If the terminal equipment does not monitor the triggering operation input by the user within the first preset time period, starting the target application;

the terminal equipment determines that the demonstration mode is started;

the terminal equipment automatically switches from the non-bright mode to the bright mode so as to start the bright mode, and circularly plays the images in the preset image set on the first interface corresponding to the target application, wherein the brightness of the interface displayed by the terminal equipment in the bright mode is higher than that of the interface displayed by the terminal equipment in the non-bright mode.

2. The method according to claim 1, wherein the mode of presentation is turned on in the following manner:

the terminal equipment displays a third interface, wherein the third interface comprises a second control, and the second control is used for indicating to open or close the demonstration mode;

and the terminal equipment responds to the opening operation of the user on the second control, and opens the demonstration mode.

3. The method according to claim 1 or 2, wherein the display parameters of the terminal device in the vivid mode are higher than the display parameters in the non-vivid mode, wherein the display parameters include at least one of brightness, contrast, saturation, resolution, color temperature, and hue.
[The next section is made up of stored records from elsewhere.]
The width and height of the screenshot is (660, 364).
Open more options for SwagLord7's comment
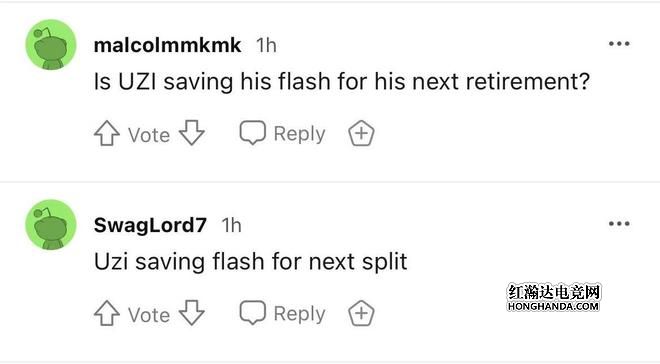click(x=619, y=223)
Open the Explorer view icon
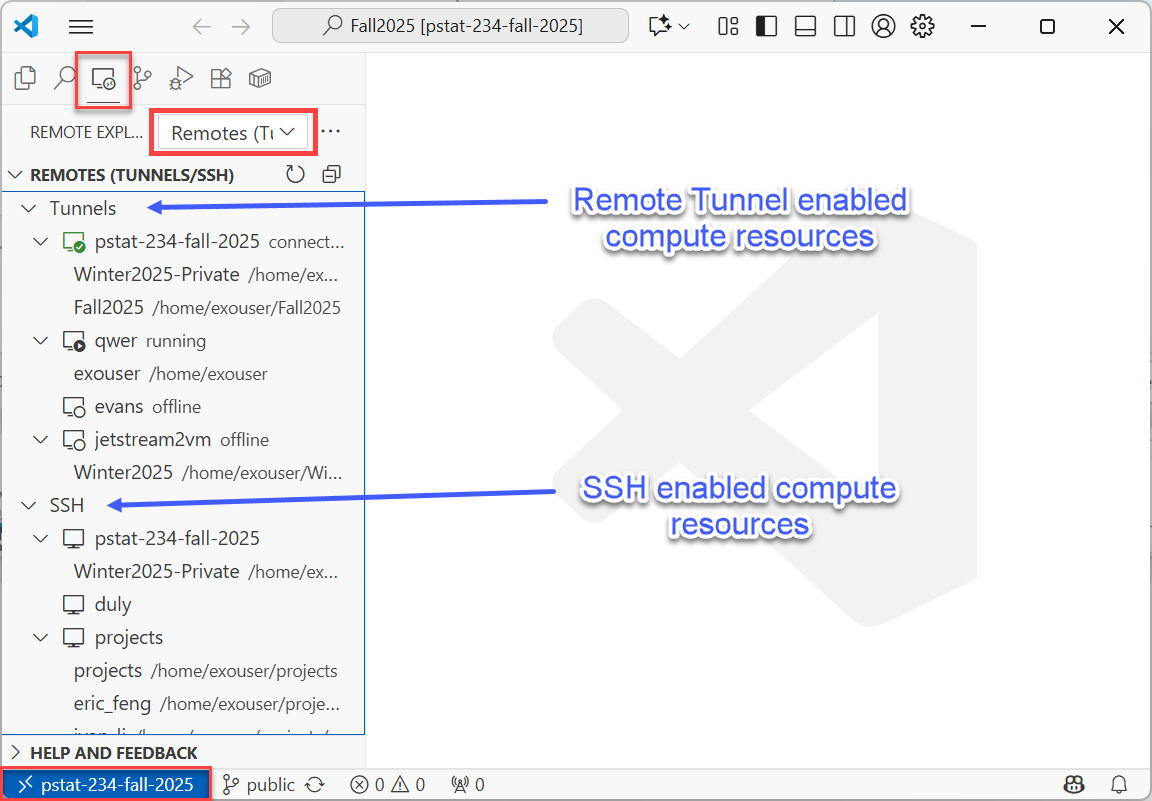The height and width of the screenshot is (801, 1152). pos(24,77)
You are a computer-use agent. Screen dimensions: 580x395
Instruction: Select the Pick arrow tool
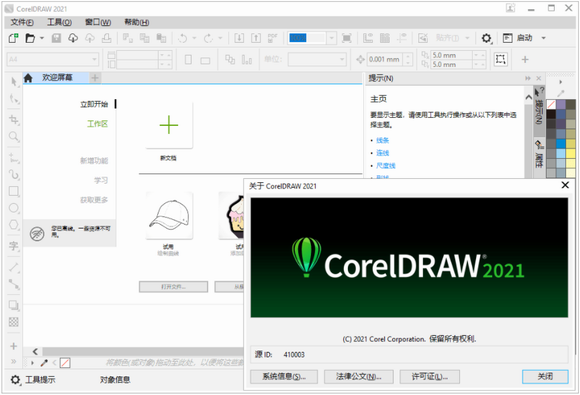14,81
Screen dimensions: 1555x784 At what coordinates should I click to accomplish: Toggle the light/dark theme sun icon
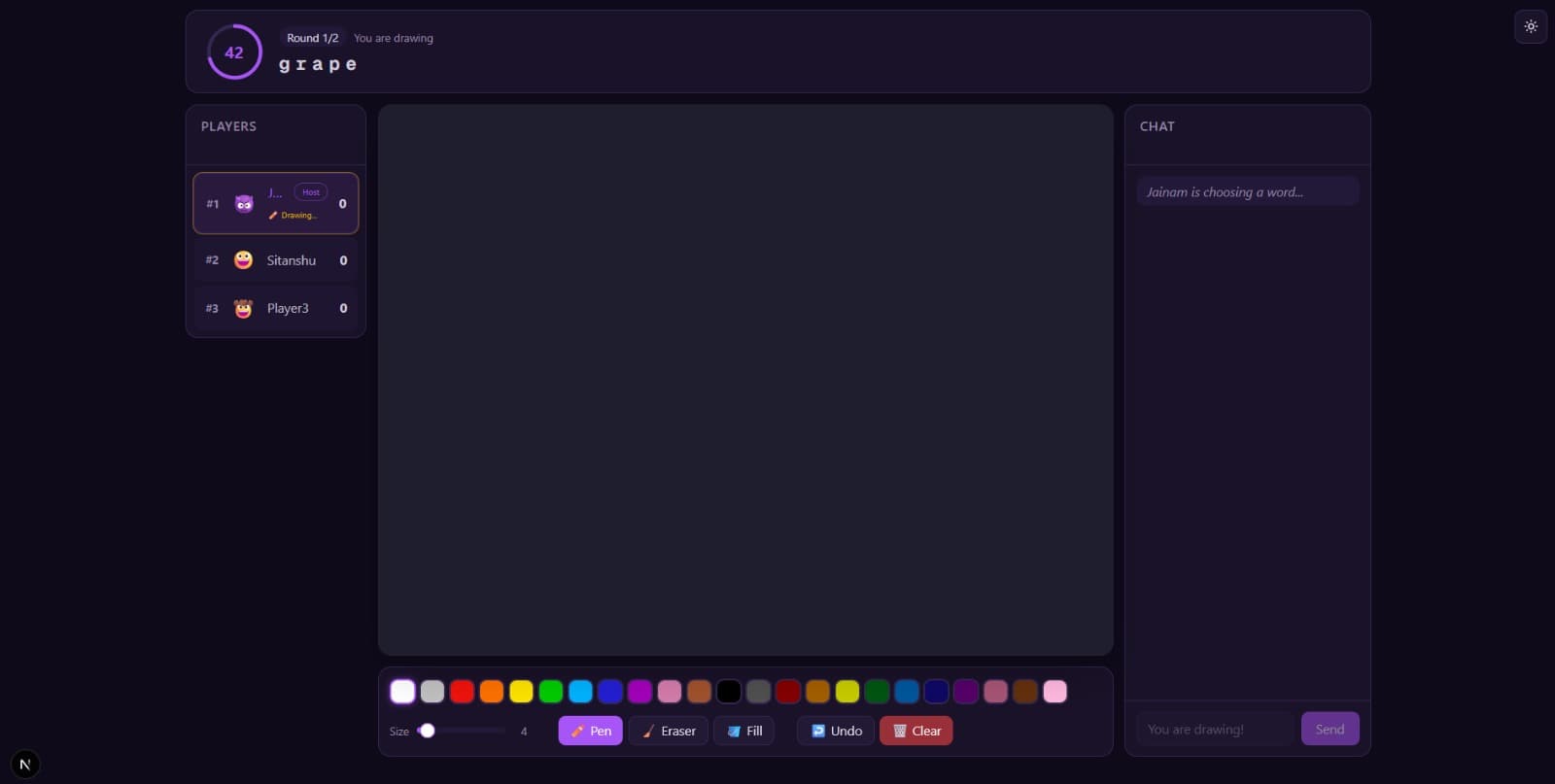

4. A terminal device comprising a memory, a processor and a computer program stored in the memory and executable on the processor, characterized in that the processor, when executing the computer program, causes the terminal device to perform the method according to any of claims 1 to 3.

5. A computer-readable storage medium storing a computer program, which, when executed by a processor, causes a computer to perform the method of any one of claims 1 to 3.

6. A computer program product comprising a computer program which, when run, causes a computer to perform the method of any one of claims 1 to 3.